The Project
The project was conceived with a new sustainable exhibition formula with the aim of communicating to the public historical content related to the Neo-Assyrian empire (Mesopotamia, 9th-7th centuries BC), through 3D printed digital models, als recounting some specificities and challenges of the Italian scientific collaboration and cooperation with the Republic of Iraq and the city of Mosul in particular.
After the liberation of the city in June 2017 from the occupation by ISIS that had lasted since 2014, the Iraqi-Italian Archaeological Mission was called to make a contribution to the exploration and protection of the eastern sector corresponding to ancient Nineveh, the legendary capital of Assyria now seriously threatened by urban expansion, so much so that today more than a third of the site can be said to be lost to archaeological exploration. Between 2019 and 2023, five annual joint campaigns were conducted between the University of Bologna and Iraqi State Board of Antiquities and Heritage, directed by Nicolò Marchetti, with the support of the Ministry of Foreign Affairs and International Cooperation, as well as the Volkswagen Foundation, with the KALAM project, and the J. M. Kaplan Fund as part of restoration projects and training of local personnel.

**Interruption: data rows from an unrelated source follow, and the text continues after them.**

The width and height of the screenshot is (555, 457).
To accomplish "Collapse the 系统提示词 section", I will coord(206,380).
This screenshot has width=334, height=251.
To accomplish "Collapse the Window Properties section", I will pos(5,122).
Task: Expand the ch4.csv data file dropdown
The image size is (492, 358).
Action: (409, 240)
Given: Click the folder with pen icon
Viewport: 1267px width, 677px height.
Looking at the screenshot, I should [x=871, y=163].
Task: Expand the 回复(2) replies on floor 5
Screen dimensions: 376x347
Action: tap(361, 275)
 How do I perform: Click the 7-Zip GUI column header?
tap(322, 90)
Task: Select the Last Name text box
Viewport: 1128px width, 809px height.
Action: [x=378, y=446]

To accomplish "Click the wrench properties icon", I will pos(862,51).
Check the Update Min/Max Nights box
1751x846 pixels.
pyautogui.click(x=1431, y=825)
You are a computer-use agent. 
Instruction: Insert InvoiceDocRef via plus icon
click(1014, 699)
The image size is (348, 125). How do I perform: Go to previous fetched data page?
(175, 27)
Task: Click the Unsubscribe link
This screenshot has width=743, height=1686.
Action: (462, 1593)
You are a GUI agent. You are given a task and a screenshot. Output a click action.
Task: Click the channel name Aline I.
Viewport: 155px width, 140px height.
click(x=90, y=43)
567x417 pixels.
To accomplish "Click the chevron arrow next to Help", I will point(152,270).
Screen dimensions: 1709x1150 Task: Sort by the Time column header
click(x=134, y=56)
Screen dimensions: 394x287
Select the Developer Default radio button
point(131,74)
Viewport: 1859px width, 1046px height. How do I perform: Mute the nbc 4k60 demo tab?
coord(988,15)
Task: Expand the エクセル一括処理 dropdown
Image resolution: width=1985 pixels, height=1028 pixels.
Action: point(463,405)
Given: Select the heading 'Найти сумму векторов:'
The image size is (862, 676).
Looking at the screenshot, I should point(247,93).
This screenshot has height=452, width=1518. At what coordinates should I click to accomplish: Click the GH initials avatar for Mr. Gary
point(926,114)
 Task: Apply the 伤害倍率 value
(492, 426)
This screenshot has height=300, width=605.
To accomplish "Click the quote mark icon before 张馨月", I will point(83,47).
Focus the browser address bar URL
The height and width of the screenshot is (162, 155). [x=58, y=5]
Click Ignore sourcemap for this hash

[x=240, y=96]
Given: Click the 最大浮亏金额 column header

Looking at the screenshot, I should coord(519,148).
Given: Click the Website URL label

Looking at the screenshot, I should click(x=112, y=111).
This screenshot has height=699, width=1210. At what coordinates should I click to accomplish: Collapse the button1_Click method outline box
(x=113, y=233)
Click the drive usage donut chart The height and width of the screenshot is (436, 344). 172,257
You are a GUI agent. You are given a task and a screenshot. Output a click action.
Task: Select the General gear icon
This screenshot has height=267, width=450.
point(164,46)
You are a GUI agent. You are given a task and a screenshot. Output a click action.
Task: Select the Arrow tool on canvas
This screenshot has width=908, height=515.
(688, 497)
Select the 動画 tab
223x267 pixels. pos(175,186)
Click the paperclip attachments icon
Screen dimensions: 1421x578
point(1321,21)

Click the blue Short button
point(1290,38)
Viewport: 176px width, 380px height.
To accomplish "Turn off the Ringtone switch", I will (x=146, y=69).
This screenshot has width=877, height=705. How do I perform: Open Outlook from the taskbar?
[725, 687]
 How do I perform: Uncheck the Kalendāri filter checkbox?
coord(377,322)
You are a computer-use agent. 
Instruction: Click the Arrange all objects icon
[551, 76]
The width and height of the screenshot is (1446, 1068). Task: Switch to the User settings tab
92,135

6 exact replicas of Neo-Assyrian cuneiform texts from the excavation project in the 750-hectare large and 12-km-walled mega-site of Nineveh have been chosen to tell ancient and modern stories. In addition to them, there is a reproduction of the brick of the Assyrian King Shalmaneser III (858-824 BC) with a cuneiform inscription revealing its provenance from the ziggurat (stepped temple-tower) of ancient Kalkhu (modern Nimrud), the first capital of the Neo-Assyrian empire, destroyed in 2016 by ISIS. The brick has been seized by the Carabinieri and returned to Iraq in occasion of the exhibition The Assyrians in the Shadow of the Two Towers. An inscribed brick from the Kalkhu ziggurat in Iraq and the excavations of the Iraqi-Italian Archaeological Mission in Nineveh at the Museo Civico Medievale in Bologna (June-September 2023).